Site icon Sophos News

Google Chromecast and Home Speaker can leak location data to websites

It’s been recognised for years that Wi-Fi networks are a great way to find out where people are located – and living – to within an accuracy of a few metres.
Given that Google’s Maps geolocation lookup is one of the main ways this data is gathered, one might assume the company would take extra care to make sure this valuable information isn’t leaked.
Not so, according to Tripwire researcher Craig Young, who has discovered that two of its products, the Chromecast streaming dongle and Home Speaker, have design weaknesses that could be exploited to let malicious attackers get hold of users’ geolocations.
It turns out that the Home app used to configure these devices sets the device’s name and specifies its Wi-Fi connection using an insecure local backchannel with no requirement for authentication, for example being logged into a Google account.
The OS doesn’t matter – his Proof-of-Concept worked on Windows, macOS, Linux, while using Chrome or Firefox.
The end result is that a remote attacker could lure someone to a website and use the lack of authentication to execute a DNS rebinding attack to interrogate those devices as long as the page is held open for a minute or so.
This included grabbing accurate location data from Wi-Fi geolocation which, contrary to what most people assume, can be as accurate and usually faster than gathering the same information via GPS.
Wait – Wi-Fi can be better at locating people than GPS? Surprisingly, yes, which is why this method has become so important to many companies, not only Google.
How it does this is through the Service Set Identifier (SSID) which is the Wi-Fi network name, as well as by noticing the router’s unique hardware MAC address.
Every time a device such as an Android phone with high-accuracy GPS turned on connects to that router, Google associates the identifiers it already has (the SSID and MAC) with that location.
By analysing the SSID’s signal strength, over time it becomes possible to know where that router is with some accuracy.
This is great in built-up areas, because Google can feed accurate location data built from an understanding of Wi-Fi to other devices that either have their GPS turned off or can’t reach it at all.
You can test this by opening Google Maps inside Chrome’s incognito mode on a smartphone with GPS turned off and clicking on the ‘My Location’ target icon in the bottom right hand corner.
Says Young:

Maps has typically been able to locate my machine within 10 meters.

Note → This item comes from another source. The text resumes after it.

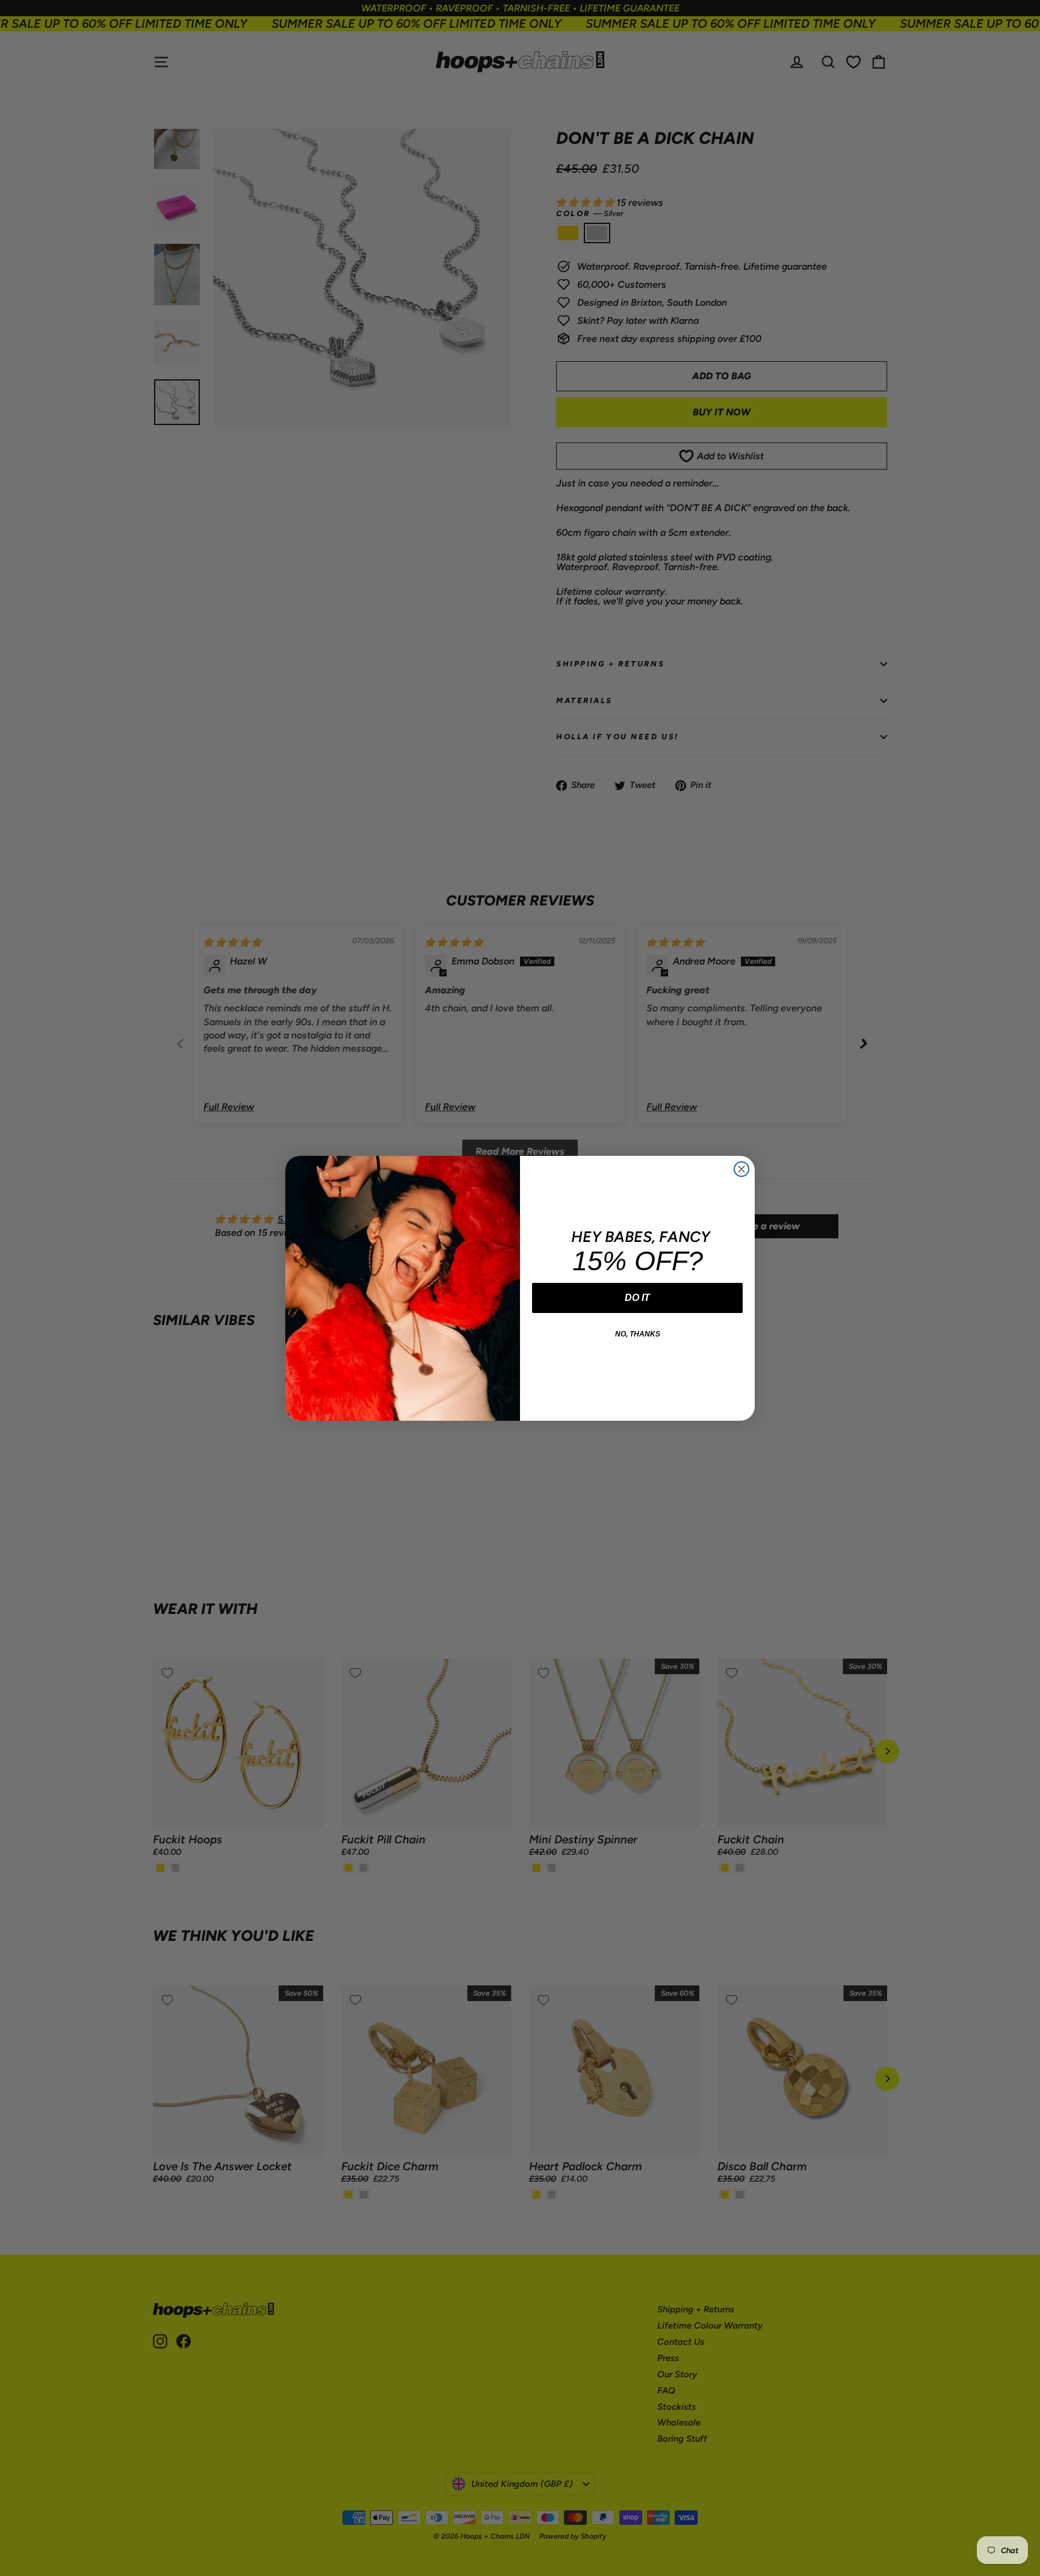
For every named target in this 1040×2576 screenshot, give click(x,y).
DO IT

But it also means that a remote attacker could do the same, using the Chromecast or Home devices to access the information they need.
It’s not hard to imagine why an attacker might want to know where somebody lives, he told the Brian Krebs website.

The implications of this are quite broad including the possibility for more effective blackmail or extortion campaigns. Threats to release compromising photos or expose some secret to friends and family could use this to lend credibility to the warnings and increase their odds of success.

What’s slightly unsettling is that when informed of the issue, at first Google reportedly closed it with a “Status: Won’t Fix (Intended Behavior)” message.


When Krebs contacted them, lo and behold the company had a sudden change of heart, saying it will issue a fix for the weakness in its devices in mid-July.
There isn’t really a short-term fix for this issue short of disconnecting these devices until new software becomes available. Even turning off SSID broadcast wouldn’t be sufficient and would simply make life inconvenient for the router’s users.
With warnings about poor Internet of Things (IoT) security now routine, it’s still a surprise that Google would let its devices get caught out by DNS rebinding, essentially a way to attack a private network using the browser as a proxy. (In a similar vein, remember 2014’s Chromecast Rickrolling?)